Someone pointed out the above on another thread: Which "lock out tag out" regulations are you referring to? My understanding of "lockout/tagout" applies electrical work, valves, and specific pieces of equipment, and is typically part of maintenance. "Lockout" positively disables a device until the lock is removed; "tagout" posts a warning not to activate the device at the control point. (From 29 CFR 1910.147 - The control of hazardous energy [lockout/tagout]).

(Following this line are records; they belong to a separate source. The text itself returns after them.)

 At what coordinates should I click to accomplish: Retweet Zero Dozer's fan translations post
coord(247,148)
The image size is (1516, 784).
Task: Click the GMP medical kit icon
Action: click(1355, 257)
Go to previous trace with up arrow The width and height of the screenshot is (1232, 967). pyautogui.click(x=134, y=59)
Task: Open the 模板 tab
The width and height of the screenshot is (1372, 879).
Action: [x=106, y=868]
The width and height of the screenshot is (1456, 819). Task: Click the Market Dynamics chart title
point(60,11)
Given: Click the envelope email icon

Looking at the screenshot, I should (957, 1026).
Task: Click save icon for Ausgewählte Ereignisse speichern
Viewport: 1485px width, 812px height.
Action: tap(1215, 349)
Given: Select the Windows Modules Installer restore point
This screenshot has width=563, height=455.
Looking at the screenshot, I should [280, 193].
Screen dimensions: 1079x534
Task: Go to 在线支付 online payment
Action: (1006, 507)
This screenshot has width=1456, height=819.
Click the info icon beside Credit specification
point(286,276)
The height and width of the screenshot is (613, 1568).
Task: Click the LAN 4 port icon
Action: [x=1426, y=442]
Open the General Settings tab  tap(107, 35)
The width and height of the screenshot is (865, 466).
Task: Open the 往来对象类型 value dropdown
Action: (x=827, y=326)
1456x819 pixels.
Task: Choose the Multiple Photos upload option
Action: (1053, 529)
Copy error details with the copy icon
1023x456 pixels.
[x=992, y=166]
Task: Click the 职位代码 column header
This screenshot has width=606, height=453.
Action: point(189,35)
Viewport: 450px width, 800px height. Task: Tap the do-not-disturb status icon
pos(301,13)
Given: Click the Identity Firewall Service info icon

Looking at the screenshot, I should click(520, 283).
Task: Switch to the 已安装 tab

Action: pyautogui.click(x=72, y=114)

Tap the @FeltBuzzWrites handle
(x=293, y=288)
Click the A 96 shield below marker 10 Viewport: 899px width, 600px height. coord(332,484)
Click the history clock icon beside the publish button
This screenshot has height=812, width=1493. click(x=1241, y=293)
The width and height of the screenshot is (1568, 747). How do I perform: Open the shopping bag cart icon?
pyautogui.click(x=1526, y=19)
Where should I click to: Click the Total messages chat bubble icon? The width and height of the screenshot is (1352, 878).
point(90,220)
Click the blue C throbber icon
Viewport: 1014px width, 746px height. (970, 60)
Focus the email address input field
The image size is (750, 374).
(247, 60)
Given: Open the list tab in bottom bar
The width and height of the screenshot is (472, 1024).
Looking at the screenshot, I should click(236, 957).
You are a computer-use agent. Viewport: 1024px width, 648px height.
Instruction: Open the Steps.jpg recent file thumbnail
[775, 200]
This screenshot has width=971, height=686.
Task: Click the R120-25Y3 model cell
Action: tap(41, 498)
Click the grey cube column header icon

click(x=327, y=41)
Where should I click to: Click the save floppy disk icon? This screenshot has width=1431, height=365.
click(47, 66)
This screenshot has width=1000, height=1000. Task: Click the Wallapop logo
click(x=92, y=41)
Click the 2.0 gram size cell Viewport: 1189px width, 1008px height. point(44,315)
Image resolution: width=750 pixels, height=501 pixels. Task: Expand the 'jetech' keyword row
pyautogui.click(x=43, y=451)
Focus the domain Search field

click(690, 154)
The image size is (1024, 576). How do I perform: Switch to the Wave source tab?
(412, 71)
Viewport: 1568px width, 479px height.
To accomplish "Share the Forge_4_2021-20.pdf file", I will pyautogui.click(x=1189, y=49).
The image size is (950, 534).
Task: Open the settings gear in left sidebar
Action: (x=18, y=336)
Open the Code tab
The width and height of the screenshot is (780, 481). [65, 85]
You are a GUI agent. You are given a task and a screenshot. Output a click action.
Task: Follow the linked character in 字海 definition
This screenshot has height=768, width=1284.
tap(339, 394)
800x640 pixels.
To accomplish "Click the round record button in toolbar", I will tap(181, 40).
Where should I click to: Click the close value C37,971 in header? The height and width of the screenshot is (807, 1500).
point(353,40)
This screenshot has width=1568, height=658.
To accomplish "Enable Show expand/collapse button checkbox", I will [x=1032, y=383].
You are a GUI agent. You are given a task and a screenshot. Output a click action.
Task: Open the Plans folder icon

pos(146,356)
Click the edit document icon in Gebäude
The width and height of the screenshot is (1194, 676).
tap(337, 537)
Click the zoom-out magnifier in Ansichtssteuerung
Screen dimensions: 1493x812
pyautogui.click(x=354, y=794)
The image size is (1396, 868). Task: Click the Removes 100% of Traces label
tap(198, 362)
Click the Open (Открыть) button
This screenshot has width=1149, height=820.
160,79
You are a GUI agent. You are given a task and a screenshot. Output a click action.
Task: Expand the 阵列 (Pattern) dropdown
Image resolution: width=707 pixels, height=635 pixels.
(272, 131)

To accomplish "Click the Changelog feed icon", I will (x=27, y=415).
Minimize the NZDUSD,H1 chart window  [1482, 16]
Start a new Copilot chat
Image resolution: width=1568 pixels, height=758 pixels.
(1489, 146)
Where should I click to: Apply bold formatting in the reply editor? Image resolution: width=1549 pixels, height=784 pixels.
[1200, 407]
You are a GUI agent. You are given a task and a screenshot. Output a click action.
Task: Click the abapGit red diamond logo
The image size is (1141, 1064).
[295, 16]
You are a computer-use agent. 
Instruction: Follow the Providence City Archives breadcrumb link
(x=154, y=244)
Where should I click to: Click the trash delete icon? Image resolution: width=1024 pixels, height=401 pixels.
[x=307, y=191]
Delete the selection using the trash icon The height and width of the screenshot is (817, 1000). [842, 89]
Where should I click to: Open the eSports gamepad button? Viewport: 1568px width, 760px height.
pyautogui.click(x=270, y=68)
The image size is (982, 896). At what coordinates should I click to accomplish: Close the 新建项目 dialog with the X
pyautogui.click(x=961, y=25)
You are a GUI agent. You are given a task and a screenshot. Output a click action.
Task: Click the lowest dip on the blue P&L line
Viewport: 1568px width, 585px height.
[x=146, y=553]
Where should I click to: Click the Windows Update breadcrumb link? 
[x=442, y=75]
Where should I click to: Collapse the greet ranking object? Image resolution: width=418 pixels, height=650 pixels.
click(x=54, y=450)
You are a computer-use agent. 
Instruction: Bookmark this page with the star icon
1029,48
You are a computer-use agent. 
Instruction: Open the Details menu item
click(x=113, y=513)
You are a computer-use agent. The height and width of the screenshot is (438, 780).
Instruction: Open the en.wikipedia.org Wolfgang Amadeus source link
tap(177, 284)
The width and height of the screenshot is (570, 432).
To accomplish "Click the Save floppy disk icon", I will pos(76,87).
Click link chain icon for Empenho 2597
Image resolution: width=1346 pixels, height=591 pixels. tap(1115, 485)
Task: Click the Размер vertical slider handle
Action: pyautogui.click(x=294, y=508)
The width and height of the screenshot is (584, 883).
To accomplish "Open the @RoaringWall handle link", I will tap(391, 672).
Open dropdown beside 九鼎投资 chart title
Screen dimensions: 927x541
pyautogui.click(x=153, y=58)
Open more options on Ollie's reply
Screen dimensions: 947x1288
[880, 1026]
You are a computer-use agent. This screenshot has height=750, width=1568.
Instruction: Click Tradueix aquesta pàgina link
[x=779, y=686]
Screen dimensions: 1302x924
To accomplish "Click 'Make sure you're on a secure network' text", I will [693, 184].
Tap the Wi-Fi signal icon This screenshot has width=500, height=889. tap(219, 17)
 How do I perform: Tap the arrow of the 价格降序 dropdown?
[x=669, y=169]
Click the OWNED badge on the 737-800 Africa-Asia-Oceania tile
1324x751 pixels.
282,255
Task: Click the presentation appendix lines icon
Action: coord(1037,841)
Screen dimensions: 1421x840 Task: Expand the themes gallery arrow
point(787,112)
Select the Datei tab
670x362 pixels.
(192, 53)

A door that normally opens as an exit must not be chained or blocked. If you want to prevent entry, you'll need a guard. A sign (Do Not Enter, for example) will deter entrance. 

Joe


----------



## Footer (Jul 6, 2008)

jwl868 said:


> Someone pointed out the above on another thread: Which "lock out tag out" regulations are you referring to? My understanding of "lockout/tagout" applies electrical work, valves, and specific pieces of equipment, and is typically part of maintenance. "Lockout" positively disables a device until the lock is removed; "tagout" posts a warning not to activate the device at the control point. (From 29 CFR 1910.147 - The control of hazardous energy [lockout/tagout]).
> 
> A door that normally opens as an exit must not be chained or blocked. If you want to prevent entry, you'll need a guard. A sign (Do Not Enter, for example) will deter entrance.
> 
> Joe



Yep, your are exactly right on that one. Lock out/tag outs are meant to be put in place to stop a piece of equipment or power from moving/flowing while you are working on that piece of equipment. A theatre can not be locked out, ever. A flysystem can be, and many systems have locks on the rail for exactly this reason. You should NEVER EVER EVER chain any door shut, period. Please refer to the huge number of fires that have caused death because of padlocked doors. It is impossible to know if everyone is out of the building, especially after an emergency. 

And really, my feeling is that before you go into a huge discussion and time in what to do AFTER a run-away, you might want to invest about 10x that time to make sure that this never happens again.


----------



## hillbillyfunk (Jul 7, 2008)

Footer4321 said:


> .... A theatre can not be locked out, ever. A flysystem can be, and many systems have locks on the rail for exactly this reason. You should NEVER EVER EVER chain any door shut, period. Please refer to the huge number of fires that have caused death because of padlocked doors.....
> 
> And really, my feeling is that before you go into a huge discussion and time in what to do AFTER a run-away, you might want to invest about 10x that time to make sure that this never happens again.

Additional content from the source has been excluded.